#### [Task requirements]
Reproduce the data below verbatim, starting at the line that contains "Enable search for online events" and continuing through the final line of the data.

#### [Data for processing]

+ + + + +

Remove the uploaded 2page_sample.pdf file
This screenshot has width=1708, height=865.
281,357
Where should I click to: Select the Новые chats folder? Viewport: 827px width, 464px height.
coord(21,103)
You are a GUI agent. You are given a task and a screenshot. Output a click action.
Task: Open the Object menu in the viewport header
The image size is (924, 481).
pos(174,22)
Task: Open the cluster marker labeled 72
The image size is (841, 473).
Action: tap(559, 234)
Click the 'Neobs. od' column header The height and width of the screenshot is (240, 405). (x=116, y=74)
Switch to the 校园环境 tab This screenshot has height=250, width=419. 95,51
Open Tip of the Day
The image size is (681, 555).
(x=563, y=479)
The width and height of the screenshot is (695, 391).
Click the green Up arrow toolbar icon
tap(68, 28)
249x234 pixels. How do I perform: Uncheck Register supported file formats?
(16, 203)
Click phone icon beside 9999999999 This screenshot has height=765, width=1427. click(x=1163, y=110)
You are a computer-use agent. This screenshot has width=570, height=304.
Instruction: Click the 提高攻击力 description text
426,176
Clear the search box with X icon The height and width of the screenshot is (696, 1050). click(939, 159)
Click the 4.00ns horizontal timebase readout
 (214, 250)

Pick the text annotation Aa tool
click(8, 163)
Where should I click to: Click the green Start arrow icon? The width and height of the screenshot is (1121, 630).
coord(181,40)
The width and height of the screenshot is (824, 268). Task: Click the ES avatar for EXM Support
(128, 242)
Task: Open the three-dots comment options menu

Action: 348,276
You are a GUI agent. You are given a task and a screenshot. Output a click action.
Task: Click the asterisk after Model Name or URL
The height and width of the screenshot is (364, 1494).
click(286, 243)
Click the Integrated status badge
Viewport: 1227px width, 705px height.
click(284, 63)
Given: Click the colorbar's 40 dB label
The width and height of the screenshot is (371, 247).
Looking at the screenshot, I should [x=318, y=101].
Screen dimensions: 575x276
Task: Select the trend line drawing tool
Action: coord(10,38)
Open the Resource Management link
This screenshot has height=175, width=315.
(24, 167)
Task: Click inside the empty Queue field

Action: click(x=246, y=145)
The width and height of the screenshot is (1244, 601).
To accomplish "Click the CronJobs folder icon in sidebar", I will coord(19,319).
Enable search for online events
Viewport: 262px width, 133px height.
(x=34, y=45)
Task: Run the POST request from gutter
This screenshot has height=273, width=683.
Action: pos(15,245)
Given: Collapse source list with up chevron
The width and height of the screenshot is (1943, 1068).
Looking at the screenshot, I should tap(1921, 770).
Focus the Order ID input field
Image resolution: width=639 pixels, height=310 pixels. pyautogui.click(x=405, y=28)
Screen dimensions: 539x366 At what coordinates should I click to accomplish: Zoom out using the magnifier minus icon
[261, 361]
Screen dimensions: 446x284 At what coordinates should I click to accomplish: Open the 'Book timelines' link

+ + + + +

#### [Exercise output]
Enable search for online events
Viewport: 262px width, 133px height.
(x=34, y=45)
Task: Run the POST request from gutter
This screenshot has height=273, width=683.
Action: pos(15,245)
Given: Collapse source list with up chevron
The width and height of the screenshot is (1943, 1068).
Looking at the screenshot, I should tap(1921, 770).
Focus the Order ID input field
Image resolution: width=639 pixels, height=310 pixels. pyautogui.click(x=405, y=28)
Screen dimensions: 539x366 At what coordinates should I click to accomplish: Zoom out using the magnifier minus icon
[261, 361]
Screen dimensions: 446x284 At what coordinates should I click to accomplish: Open the 'Book timelines' link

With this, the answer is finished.